## Assignment
If a line in the entries below contains "computer", copy it.

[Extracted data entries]
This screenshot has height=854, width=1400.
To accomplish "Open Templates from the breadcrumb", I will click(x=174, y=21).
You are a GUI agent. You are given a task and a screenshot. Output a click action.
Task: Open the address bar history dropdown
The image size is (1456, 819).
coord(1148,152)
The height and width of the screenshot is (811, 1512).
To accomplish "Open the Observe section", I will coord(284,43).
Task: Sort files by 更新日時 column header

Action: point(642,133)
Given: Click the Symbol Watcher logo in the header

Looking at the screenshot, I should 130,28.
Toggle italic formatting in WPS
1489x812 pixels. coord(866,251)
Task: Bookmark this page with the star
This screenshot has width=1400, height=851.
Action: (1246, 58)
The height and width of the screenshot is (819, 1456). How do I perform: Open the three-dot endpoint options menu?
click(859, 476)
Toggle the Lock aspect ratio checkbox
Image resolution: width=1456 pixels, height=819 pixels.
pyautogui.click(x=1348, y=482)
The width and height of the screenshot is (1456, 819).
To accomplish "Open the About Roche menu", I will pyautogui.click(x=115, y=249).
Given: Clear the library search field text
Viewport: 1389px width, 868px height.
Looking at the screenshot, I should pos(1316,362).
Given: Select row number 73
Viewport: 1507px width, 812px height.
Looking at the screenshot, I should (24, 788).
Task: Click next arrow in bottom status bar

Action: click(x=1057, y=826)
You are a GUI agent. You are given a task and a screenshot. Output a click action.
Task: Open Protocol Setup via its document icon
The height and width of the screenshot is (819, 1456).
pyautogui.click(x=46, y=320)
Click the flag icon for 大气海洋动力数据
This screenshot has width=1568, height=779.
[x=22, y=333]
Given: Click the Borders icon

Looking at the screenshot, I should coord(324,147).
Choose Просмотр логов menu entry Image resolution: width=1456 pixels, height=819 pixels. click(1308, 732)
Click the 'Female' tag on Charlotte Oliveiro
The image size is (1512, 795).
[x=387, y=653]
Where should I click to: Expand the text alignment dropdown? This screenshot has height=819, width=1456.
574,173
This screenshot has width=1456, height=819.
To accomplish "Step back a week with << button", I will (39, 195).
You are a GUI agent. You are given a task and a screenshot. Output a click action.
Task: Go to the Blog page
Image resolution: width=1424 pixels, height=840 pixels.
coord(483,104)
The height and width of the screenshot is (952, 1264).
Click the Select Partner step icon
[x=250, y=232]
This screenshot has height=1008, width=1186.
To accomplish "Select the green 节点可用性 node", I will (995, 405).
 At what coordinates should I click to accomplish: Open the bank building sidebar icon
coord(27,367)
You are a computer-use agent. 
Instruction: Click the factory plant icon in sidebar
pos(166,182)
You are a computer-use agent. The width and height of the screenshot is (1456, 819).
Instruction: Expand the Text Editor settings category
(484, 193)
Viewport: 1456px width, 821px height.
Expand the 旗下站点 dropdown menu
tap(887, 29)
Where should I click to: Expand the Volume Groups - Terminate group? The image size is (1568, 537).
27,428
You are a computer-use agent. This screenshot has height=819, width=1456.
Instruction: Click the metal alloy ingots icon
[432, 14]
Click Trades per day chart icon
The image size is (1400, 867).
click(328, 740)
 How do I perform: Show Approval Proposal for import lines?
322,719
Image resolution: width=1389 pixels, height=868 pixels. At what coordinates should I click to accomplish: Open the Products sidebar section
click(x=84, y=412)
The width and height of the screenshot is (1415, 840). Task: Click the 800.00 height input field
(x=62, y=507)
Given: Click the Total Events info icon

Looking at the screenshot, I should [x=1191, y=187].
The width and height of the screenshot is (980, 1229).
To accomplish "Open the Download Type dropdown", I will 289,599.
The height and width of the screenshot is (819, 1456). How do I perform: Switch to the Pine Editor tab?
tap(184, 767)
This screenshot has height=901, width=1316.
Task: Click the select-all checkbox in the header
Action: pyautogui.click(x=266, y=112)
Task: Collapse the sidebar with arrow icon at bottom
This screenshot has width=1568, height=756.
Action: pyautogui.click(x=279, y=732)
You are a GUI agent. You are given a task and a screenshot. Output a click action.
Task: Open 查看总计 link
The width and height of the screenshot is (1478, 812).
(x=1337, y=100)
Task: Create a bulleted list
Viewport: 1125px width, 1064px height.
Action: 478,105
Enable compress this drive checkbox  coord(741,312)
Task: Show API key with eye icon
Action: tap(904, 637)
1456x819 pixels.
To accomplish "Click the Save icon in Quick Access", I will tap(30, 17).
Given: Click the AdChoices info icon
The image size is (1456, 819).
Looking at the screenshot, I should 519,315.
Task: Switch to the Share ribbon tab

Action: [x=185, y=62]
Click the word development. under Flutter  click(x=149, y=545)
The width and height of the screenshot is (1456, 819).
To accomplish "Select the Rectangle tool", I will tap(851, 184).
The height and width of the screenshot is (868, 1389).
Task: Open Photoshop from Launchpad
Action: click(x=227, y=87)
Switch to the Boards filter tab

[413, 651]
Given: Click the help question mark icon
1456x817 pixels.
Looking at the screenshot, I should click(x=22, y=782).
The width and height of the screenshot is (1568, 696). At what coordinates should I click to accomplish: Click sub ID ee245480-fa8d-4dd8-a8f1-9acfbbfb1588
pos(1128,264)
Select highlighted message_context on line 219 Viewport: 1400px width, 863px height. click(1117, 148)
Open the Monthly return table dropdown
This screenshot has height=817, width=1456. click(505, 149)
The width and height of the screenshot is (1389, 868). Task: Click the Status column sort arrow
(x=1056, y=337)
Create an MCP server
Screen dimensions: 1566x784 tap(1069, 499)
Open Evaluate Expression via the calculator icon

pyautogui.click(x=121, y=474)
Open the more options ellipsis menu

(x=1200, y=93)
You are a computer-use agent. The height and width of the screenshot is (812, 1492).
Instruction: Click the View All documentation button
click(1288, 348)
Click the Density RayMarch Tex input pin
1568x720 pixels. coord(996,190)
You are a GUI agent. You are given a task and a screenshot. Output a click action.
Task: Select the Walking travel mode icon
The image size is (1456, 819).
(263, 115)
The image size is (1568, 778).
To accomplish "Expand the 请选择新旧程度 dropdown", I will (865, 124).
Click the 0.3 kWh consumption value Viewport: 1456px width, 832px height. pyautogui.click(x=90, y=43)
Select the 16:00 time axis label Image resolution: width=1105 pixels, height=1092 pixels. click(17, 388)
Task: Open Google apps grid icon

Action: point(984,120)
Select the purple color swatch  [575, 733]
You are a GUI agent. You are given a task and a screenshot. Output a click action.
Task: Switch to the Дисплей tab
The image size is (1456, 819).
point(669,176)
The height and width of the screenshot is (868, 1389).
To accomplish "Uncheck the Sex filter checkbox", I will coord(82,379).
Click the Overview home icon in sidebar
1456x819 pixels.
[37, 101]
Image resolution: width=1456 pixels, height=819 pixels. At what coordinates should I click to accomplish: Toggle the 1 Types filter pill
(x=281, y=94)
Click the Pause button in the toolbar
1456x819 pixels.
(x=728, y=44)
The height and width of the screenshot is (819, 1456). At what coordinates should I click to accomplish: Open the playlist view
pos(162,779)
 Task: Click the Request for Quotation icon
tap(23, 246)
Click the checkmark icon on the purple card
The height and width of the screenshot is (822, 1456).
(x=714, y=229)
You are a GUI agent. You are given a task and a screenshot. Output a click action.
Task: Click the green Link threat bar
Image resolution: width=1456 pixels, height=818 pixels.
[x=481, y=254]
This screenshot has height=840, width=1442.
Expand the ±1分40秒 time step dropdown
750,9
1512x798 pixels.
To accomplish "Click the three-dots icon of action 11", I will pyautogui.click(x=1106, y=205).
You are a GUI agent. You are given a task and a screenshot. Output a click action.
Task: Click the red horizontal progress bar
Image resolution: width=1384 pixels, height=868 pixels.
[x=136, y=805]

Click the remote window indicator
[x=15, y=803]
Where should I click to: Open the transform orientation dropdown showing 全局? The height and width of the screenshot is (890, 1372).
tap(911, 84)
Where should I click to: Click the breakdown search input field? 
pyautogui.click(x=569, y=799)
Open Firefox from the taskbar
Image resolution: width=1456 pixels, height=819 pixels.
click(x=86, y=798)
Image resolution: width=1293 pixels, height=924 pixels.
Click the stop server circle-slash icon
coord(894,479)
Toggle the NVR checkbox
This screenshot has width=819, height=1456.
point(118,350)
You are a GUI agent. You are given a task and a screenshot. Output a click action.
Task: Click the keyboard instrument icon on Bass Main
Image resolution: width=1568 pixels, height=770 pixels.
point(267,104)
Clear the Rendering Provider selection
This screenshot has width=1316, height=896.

## Solution for this problem
You are a computer-use agent. 
You are a computer-use agent. The width and height of the screenshot is (1456, 819).
You are a computer-use agent. This screenshot has height=819, width=1456.
You are a computer-use agent. The height and width of the screenshot is (812, 1492).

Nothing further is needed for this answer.